Please repeat the passage on the McCreevy spending cuts word for word, between "The revelation in" and "agree are necessary.", inclusive.

### Excerpt:
____

The revelation in a government document inadvertently made public that the new Fianna Fail/PD government was planning public spending cuts of at least €900m only days after being elected on a pledge that ‘no cutbacks whatsoever are being planned, secretly or otherwise’ (McCreevy) has produced calls from the press and opposition politicians for Finance minister McCreevy’s resignation.  Such calls are made not because these people oppose the cuts, oh no.  Their complaint is that McCreevy didn’t tell everyone what was going on before the election and thereby may have lost a certain amount of moral authority in being able to carry them out.  Their fear is therefore that he and the government have made it more difficult to make the cuts they all agree are necessary.

____

[Text and element location items]
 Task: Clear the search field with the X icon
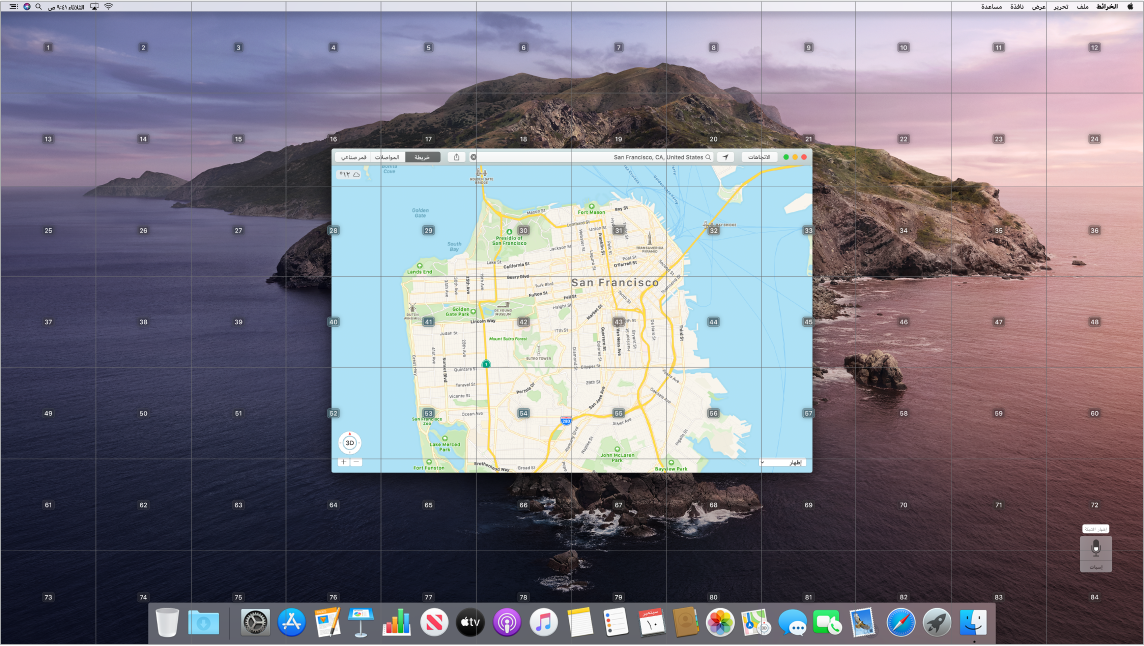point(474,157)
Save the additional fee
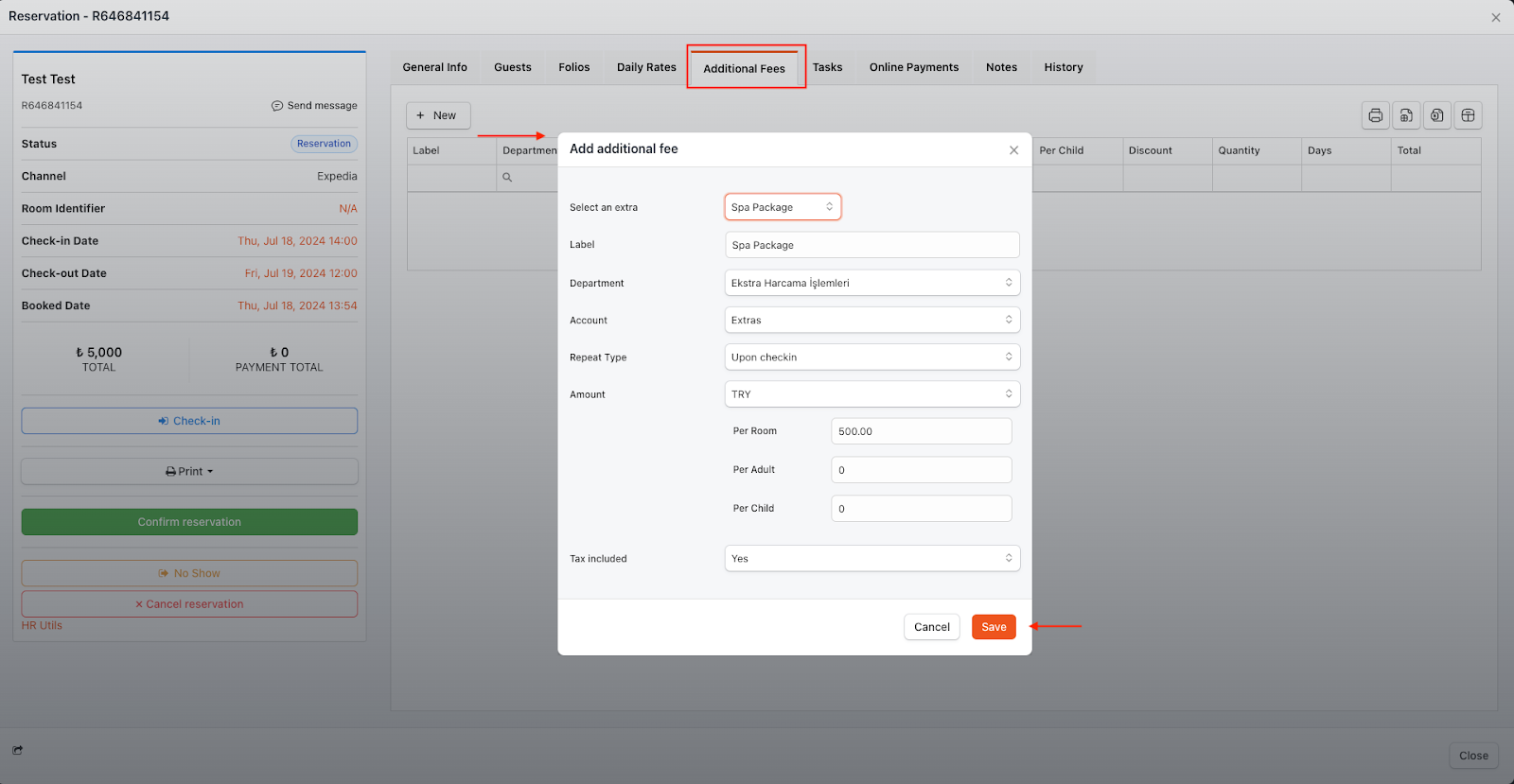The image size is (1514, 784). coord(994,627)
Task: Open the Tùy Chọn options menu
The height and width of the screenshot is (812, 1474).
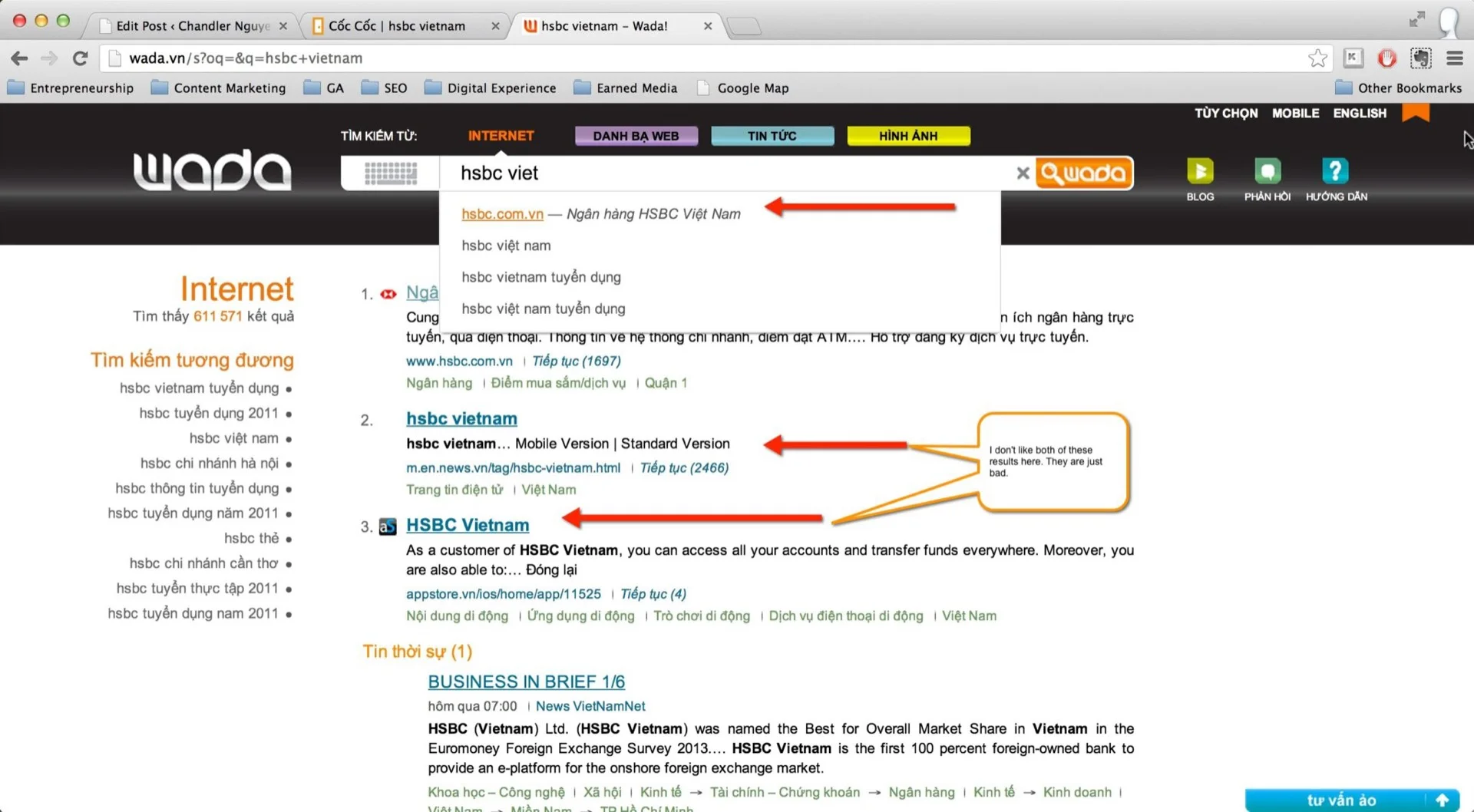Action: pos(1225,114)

____

### Solved exercise:
The revelation in a government document inadvertently made public that the new Fianna Fail/PD government was planning public spending cuts of at least €900m only days after being elected on a pledge that ‘no cutbacks whatsoever are being planned, secretly or otherwise’ (McCreevy) has produced calls from the press and opposition politicians for Finance minister McCreevy’s resignation.  Such calls are made not because these people oppose the cuts, oh no.  Their complaint is that McCreevy didn’t tell everyone what was going on before the election and thereby may have lost a certain amount of moral authority in being able to carry them out.  Their fear is therefore that he and the government have made it more difficult to make the cuts they all agree are necessary.